(Your instructions)
Reproduce word for word everything in the birthday thread from "By the way, if" down to "Spirit (Oct 27, 2008)".

(Text passage)
-*-

# Pssssstttt!!!! It's Harvey's Birthday!!!!!!!!



## Betsy the Quilter (Oct 27, 2008)

Hey, everyone, it's Harvey's Birthday!  And it's a big one!

He's 50 today!

We're throwing him a party today, everyone join in!

(For our new members, Harvey is the site owner and all-around great guy!)

Party!  Party!  Party!!

Betsy


----------



## Tripp (May 28, 2009)

Happy Birthday Harvey!  Hope it is a great one.


----------



## intinst (Dec 23, 2008)

9/16/12
Happy Birthday,
Harvey!









​


----------



## MalloryMoutinho (Aug 24, 2012)

happy happy birthday
from all of us to you
and if it weren't your birthday
we'd feel the same way too!


----------



## Simon Haynes (Mar 14, 2011)

Happy Birthday, Harvey. Thanks for the great forum and here's to many happy returns.


----------



## crca56 (Dec 20, 2008)

Have the Happiest of Birthdays ever!


----------



## ChrisHewitt (Dec 24, 2011)

All the best Harvey on your 50th  

Chris


----------



## Casper Parks (May 1, 2011)

Happy Birthday Harvey!


----------



## GreenThumb (Mar 29, 2009)

Happy Birthday, Harvey!


----------



## Linjeakel (Mar 17, 2010)

Happy birthday to you
Happy birthday to you
Happy birthday dear Haaaaarveeeeey
Happy birthday to you!!!!!


Hope you have a great day, Harvey!


----------



## B-Kay 1325 (Dec 29, 2008)

Happy birthday Harvey, hope you have a great one.


----------



## hamerfan (Apr 24, 2011)

Happy Birthday, Harvey!


----------



## CJArcher (Jan 22, 2011)

Happy 50th, Harvey!!!!! May it be a good one with cake. Lots of cake.


----------



## Betsy the Quilter (Oct 27, 2008)

By the way, if anyone wants to use the signature banner, they're welcome to do so, here's the code! (Quote this message to see the code and copy it!



Betsy


----------



## Kindled Spirit (Oct 27, 2008)

HAPPY BIRTHDAY HARVEY!


----------



## Pawz4me (Feb 14, 2009)

Happy happy birthday!!


----------



## Jaasy (Feb 28, 2009)

Happy Birthday, Harvey!  Hope you have a beautiful day!


----------



## gadgetgirl003 (Mar 22, 2009)

Happy Birthday, Harvey!


----------



## Gertie Kindle (Nov 6, 2008)




----------



## loonlover (Jul 4, 2009)

Happy Birthday, Harvey.  Have a great one!


----------



## NapCat (retired) (Jan 17, 2011)

Happy Birthday from all of us at the Lighthouse Ranch !!


----------



## Annalog (Dec 28, 2008)

Happy birthday, Harvey!
Have a wonderful day.

ETA signature for after I change it.

Happy 50th Birthday, Harvey!!!!!
Click above to go to Harvey's birthday thread!


----------



## luvmy4brats (Nov 9, 2008)

-*-

(Data block)
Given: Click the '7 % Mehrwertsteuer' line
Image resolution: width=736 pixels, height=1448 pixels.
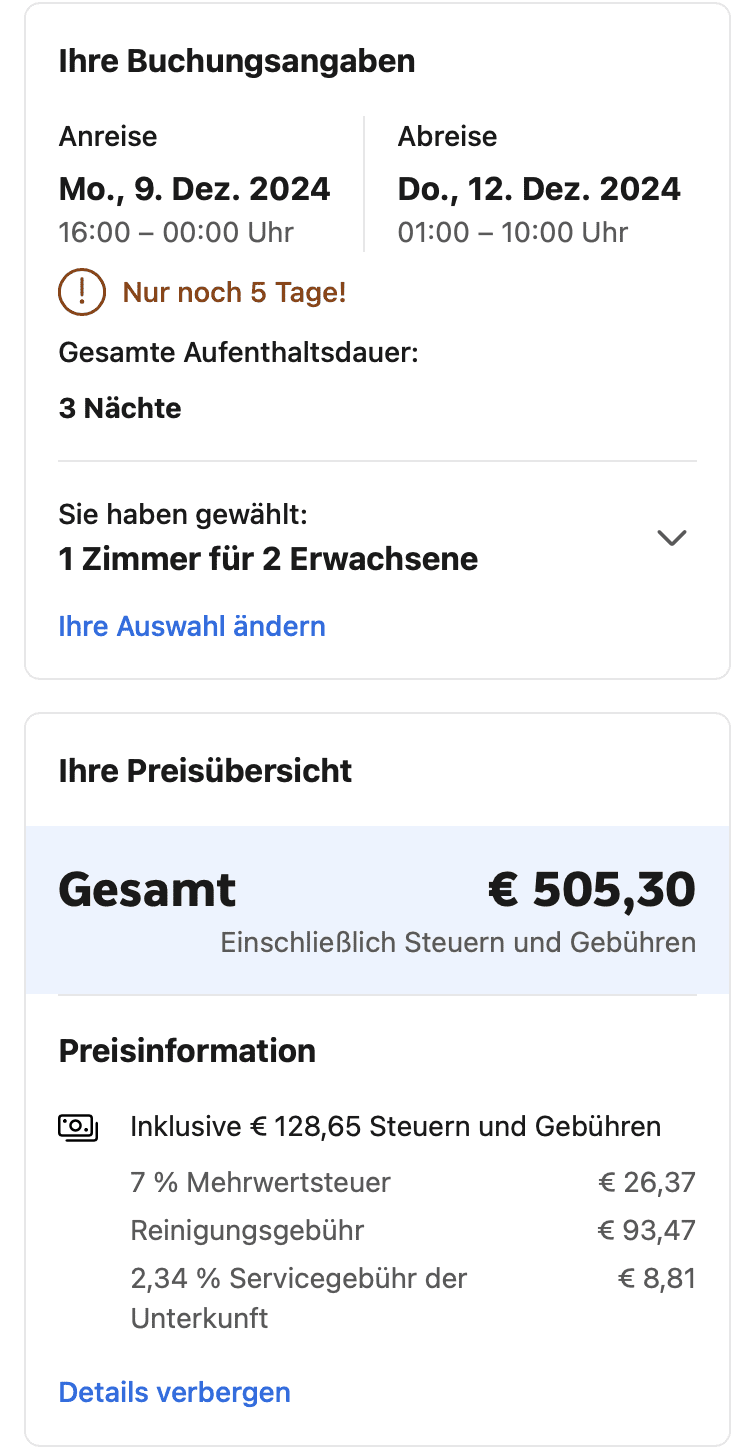Looking at the screenshot, I should 260,1183.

-*-

(Response to this task)
By the way, if anyone wants to use the signature banner, they're welcome to do so, here's the code! (Quote this message to see the code and copy it!



Betsy


----------



## Kindled Spirit (Oct 27, 2008)